The case is a milestone for a Justice Department that had investigated Trump for years — as president and private citizen — but had never before charged him with a crime. Garland was appointed by President Joe Biden, who is seeking reelection in 2024.
Among the various state and federal investigations that Trump faces, legal experts — including Trump's own former attorney general — had long seen the Mar-a-Lago probe as one of the most likely to result in indictment and the one where evidence seemed to favor the government.
Court records unsealed last year showed federal investigators believed they had probable cause that multiple crimes had been committed, including the retention of national defense information, destruction of government records and obstruction of an investigation.
Since then, the Justice Department has amassed additional evidence and secured grand jury testimony from people close to Trump, including his own lawyers.
The statutes governing the handling of classified records and obstruction are felonies that could carry years in prison in the event of a conviction.
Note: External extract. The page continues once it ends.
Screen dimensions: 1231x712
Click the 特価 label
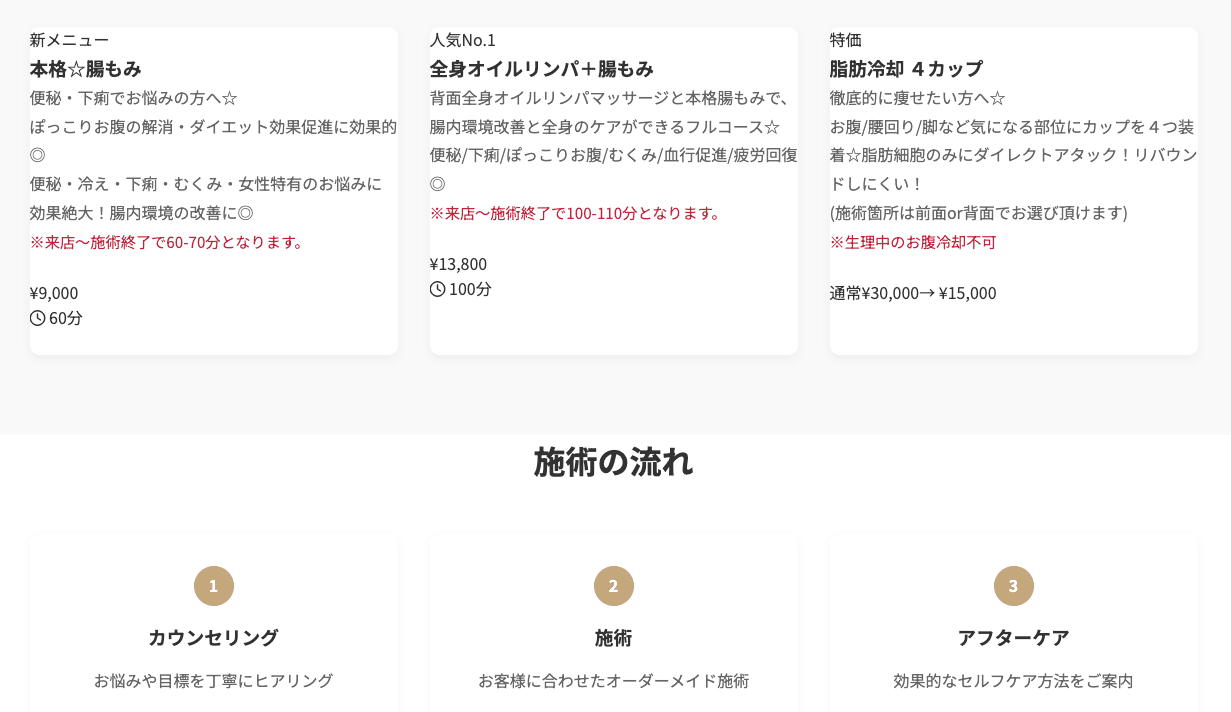pyautogui.click(x=846, y=40)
Signs had mounted for weeks that an indictment was near, including a June 5 meeting between Trump's lawyers and Justice Department officials. After that meeting, Trump said on social media that he anticipated he could be charged, even as he insisted he had done nothing wrong.
Though the bulk of the investigative work had been handled in Washington, with a grand jury meeting there for months, it recently emerged that prosecutors were presenting evidence before a separate panel in Florida, where many of the alleged acts of obstruction scrutinized by prosecutors — including efforts to move the boxes — took place.
Trump's legal troubles extend beyond the New York indictment and classified documents case.
The special counsel has a separate probe underway focused on efforts by Trump and his allies to overturn the results of the 2020 presidential election. And the district attorney in Georgia's Fulton County is investigating Trump over alleged efforts to subvert the 2020 election in that state.